Using the guideline summaries below, explain in one to three sentences why helping a person with a bath can become complicated.

» Excerpt to read
+++

This evidence-based practice guideline provides recommendations for the management of acute pain in older adults. Studies have shown that when evidence-based practice guidelines are effectively implemented, patient outcomes improve and resource use declines. Written 1997; Revised 2000; 2003; 2006; 2016.



Assessing Heart Failure in Long-Term Care Facilities [HERE]

Heart failure (HF) is the only cardiovascular disease with escalating mortality despite advances in treatment. The Centers for Medicare and Medicaid Services (2008) report HF as the most common inpatient discharge diagnosis in older adults and one of the most expensive diseases to treat in the long-term care setting.

The purpose of the heart failure assessment guideline is to outline a systematic approach for the assessment of heart failure and the early recognition of symptoms of worsening heart failure in the long-term care setting, post-acute care units, and short-term rehabilitation units using taught observation skills of direct caregivers. This evidence-based practice guideline is intended for use by healthcare workers in long-term care facilities. Written 2006; Revised 2012.



Bathing Persons with Dementia [HERE]

When people require assistance with bathing the process is complicated by the culture, values, and expectations of people who assist with the bath. Seemingly simple concepts such as what is clean versus what is dirty and how one responds to what they perceive can trigger conflicts.

There is a large body of research and literature regarding all aspects of bathing practices including assessment, risk, practices for staff, training, antecedents to negative behaviors, environment, and administrative policies. The purpose of this evidence-based practice guideline is to provide strategies for minimizing fear, agitation, combative behavior, and development of secondary behavioral symptoms during and/or after personal hygiene. The goal is to reduce frequency and severity of negative bathing episodes in patients with chronic dementing illness. Includes guides for personal hygiene standards for people with dementia and helpful communication techniques along with instructions for thermal bathing and towel or bed baths. Written 1995; Revised 2004; 2013.

+++

» Source material
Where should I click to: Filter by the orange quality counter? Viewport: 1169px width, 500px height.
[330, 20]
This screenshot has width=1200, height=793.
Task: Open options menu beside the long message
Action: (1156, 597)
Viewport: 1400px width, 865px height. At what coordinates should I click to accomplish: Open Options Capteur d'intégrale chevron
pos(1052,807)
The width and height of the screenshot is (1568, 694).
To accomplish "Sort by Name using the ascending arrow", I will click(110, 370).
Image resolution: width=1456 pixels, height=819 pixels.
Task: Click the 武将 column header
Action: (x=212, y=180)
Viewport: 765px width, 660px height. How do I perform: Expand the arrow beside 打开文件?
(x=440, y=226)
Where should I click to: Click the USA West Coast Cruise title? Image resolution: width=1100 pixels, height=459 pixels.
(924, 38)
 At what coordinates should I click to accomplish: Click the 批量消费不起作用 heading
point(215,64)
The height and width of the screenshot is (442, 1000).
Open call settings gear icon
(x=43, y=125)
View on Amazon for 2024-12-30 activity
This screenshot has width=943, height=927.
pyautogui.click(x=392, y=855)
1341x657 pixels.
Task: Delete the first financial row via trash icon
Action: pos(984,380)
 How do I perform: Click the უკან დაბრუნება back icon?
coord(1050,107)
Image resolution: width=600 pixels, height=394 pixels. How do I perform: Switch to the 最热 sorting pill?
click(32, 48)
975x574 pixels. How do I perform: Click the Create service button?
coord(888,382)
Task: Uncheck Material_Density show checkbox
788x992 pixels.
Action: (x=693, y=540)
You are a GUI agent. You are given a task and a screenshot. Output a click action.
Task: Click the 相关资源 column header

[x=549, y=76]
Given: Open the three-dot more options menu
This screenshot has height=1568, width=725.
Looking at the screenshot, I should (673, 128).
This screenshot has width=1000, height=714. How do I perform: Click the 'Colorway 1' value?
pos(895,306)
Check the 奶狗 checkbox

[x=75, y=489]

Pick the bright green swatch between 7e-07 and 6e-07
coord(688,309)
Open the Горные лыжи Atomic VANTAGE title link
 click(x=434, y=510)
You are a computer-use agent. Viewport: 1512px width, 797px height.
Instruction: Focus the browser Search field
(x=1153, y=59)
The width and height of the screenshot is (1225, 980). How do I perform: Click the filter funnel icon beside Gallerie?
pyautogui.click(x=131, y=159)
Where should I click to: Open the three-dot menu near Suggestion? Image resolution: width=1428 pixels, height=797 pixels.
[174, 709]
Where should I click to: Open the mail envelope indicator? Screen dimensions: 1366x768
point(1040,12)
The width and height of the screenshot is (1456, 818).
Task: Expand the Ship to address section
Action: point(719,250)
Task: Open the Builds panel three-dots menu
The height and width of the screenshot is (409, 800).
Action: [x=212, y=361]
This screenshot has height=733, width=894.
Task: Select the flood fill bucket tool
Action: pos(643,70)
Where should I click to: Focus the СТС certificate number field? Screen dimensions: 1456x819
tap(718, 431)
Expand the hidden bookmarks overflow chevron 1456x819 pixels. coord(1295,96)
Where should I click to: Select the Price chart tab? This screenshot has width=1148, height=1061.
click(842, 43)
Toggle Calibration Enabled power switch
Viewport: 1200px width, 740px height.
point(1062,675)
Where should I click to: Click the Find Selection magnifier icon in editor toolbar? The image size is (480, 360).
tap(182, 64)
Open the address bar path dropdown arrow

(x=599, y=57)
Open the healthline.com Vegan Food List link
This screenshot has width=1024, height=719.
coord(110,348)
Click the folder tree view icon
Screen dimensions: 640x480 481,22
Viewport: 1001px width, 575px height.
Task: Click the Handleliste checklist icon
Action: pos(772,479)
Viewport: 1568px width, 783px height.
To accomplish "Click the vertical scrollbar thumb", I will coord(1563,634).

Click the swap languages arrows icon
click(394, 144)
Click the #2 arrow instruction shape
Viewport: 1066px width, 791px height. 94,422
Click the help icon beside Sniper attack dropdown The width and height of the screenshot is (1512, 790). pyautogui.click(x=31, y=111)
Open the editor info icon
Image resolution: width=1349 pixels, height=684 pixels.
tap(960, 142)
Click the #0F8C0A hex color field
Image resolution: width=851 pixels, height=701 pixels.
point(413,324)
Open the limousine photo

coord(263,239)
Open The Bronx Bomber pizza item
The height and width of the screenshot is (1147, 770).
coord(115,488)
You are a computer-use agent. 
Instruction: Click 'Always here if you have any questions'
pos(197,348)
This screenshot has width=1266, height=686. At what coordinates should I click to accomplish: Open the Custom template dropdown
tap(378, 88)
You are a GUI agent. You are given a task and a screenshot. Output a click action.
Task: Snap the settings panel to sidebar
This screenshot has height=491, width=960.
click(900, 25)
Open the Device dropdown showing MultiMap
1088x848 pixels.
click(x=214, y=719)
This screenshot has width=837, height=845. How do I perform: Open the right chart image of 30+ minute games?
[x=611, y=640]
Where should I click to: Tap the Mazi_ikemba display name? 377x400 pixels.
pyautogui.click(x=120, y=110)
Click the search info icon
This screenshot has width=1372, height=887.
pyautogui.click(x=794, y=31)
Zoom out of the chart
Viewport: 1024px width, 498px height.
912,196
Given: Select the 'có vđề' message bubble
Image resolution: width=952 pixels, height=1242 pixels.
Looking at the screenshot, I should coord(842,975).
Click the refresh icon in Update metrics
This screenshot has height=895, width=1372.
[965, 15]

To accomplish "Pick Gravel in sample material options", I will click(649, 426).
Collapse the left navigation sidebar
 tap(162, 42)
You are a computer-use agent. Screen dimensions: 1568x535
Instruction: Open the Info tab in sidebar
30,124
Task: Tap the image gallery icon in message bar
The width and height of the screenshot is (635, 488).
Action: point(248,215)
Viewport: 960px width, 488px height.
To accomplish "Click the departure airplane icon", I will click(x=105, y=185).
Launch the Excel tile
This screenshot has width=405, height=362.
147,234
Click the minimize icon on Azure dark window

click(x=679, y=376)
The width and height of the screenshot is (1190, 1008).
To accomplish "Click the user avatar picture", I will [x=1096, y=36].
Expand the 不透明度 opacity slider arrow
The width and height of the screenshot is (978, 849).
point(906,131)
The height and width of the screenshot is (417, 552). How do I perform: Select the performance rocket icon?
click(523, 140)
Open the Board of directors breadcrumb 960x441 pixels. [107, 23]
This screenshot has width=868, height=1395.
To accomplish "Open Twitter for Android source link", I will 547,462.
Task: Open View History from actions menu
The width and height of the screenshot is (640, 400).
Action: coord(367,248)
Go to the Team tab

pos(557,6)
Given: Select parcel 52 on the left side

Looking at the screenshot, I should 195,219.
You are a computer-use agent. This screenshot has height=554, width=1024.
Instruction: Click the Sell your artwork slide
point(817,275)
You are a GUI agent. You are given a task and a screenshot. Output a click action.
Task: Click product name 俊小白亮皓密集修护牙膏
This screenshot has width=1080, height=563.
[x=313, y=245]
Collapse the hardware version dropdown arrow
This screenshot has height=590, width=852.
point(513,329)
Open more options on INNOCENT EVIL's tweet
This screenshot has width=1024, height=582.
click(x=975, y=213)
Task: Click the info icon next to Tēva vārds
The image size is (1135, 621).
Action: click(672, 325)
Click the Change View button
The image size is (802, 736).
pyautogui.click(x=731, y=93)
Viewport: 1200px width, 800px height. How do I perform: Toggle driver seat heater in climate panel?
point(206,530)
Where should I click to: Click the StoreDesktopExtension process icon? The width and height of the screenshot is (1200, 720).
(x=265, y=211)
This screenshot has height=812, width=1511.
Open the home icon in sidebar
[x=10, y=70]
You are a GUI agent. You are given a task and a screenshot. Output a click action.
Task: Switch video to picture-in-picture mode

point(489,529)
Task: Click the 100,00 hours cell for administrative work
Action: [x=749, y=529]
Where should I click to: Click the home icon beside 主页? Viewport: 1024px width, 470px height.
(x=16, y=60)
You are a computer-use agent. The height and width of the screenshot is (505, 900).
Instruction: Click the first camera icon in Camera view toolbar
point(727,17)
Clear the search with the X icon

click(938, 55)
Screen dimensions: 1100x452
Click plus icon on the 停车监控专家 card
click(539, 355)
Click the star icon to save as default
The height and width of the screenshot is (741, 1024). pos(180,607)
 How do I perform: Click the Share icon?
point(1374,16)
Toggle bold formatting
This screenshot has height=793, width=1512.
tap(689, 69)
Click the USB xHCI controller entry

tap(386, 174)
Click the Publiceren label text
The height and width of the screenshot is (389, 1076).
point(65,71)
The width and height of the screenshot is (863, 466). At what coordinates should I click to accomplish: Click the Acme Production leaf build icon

+++

» Solution for this task
Helping someone bathe is complicated by the culture, values, and expectations of the people who assist with the bath. Even simple ideas, such as what counts as clean or dirty and how a helper responds to what they see, can trigger conflicts.